---------- Extracted records
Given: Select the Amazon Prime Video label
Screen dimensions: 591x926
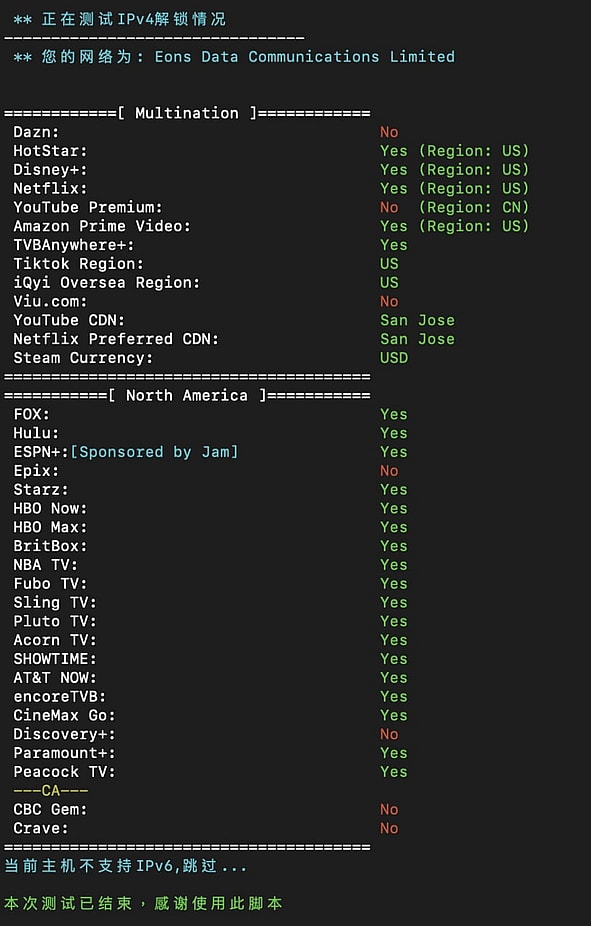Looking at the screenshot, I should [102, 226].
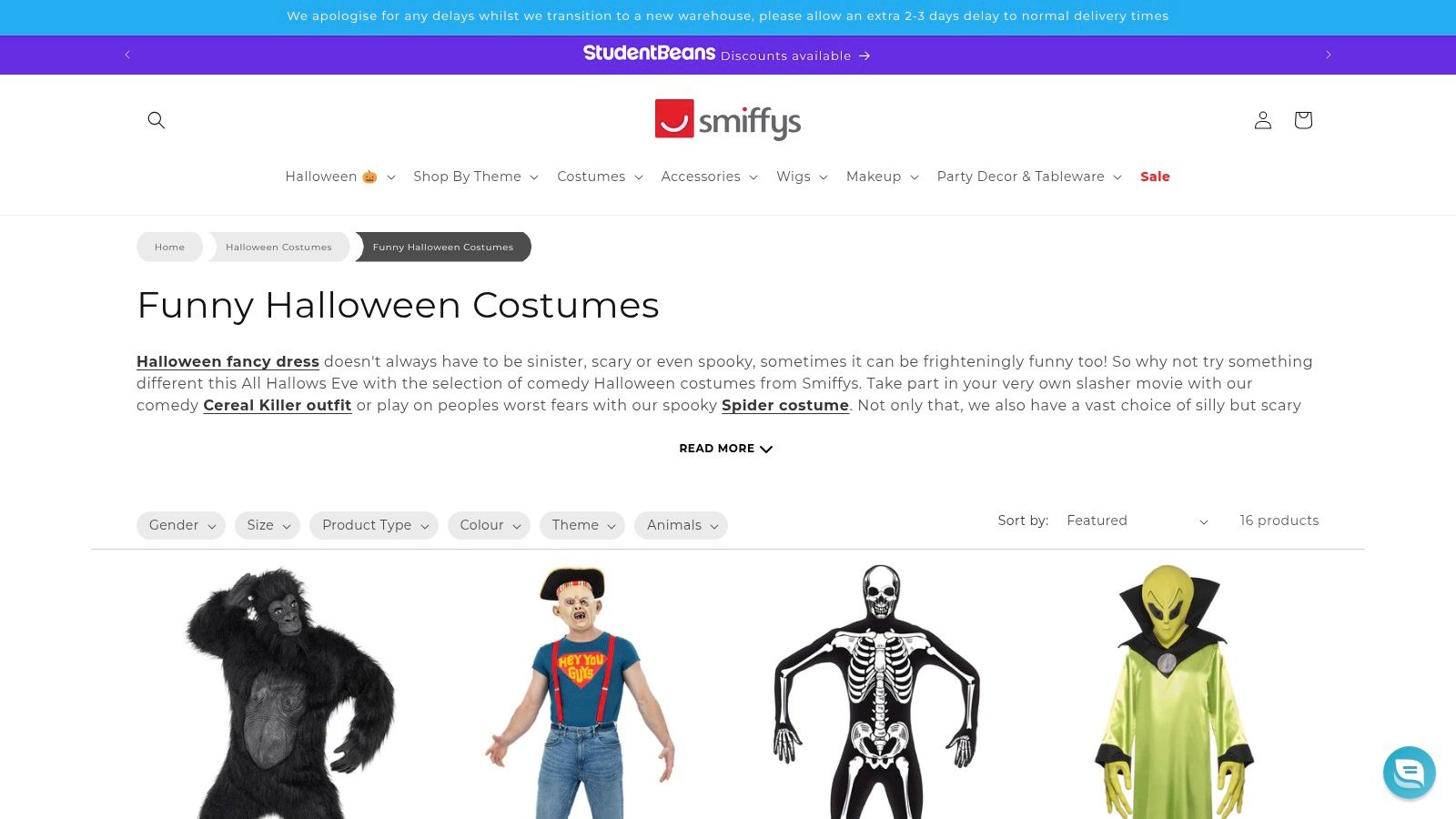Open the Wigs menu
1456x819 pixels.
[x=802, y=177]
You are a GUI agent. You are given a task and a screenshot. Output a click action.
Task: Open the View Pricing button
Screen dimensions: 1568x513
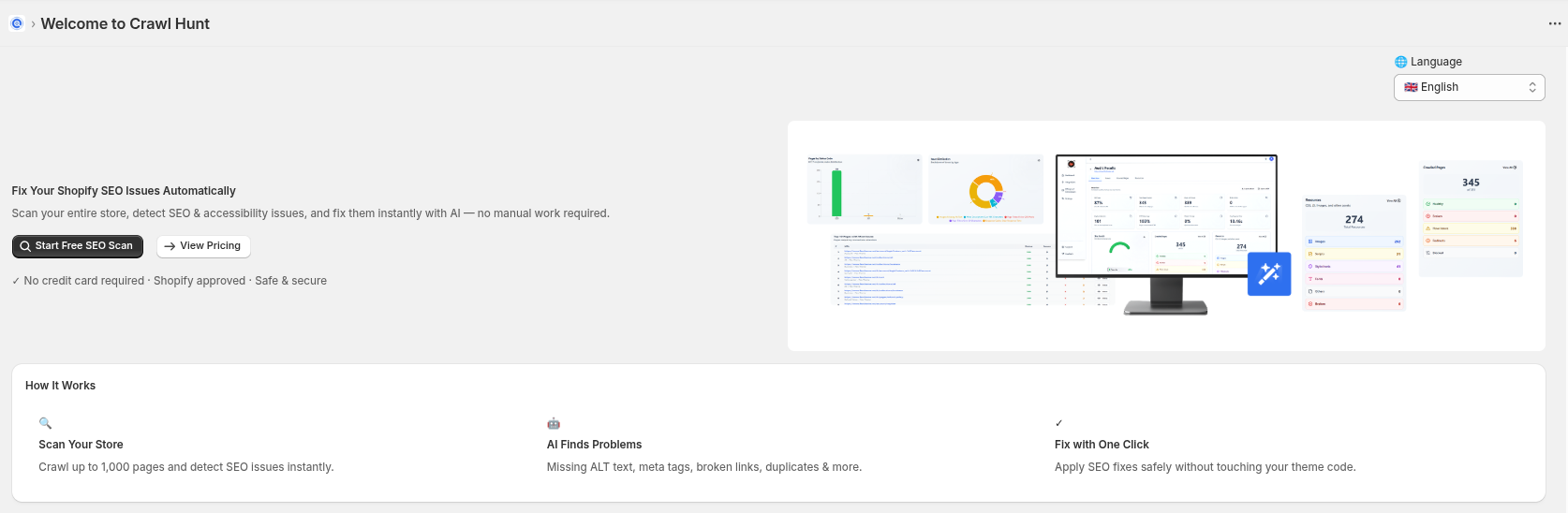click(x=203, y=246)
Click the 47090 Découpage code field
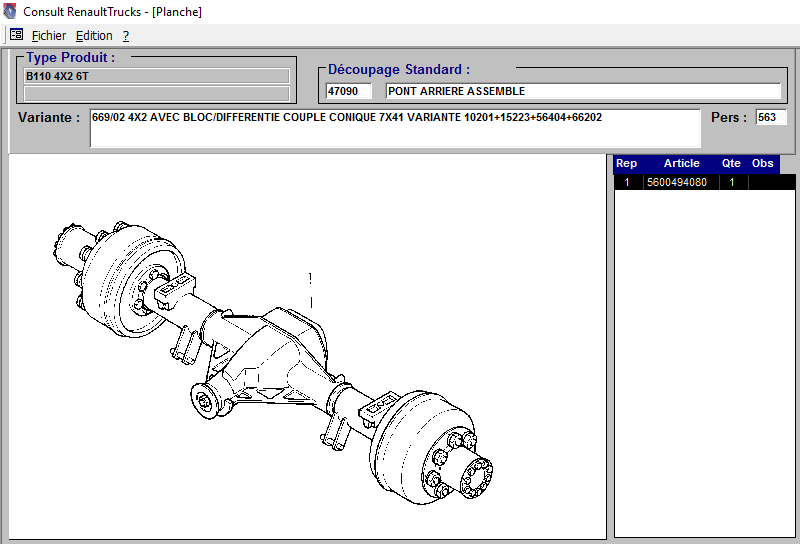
--------------------
Please count the lines above that contain the string "dimensions", with case counting, and give only that number.

2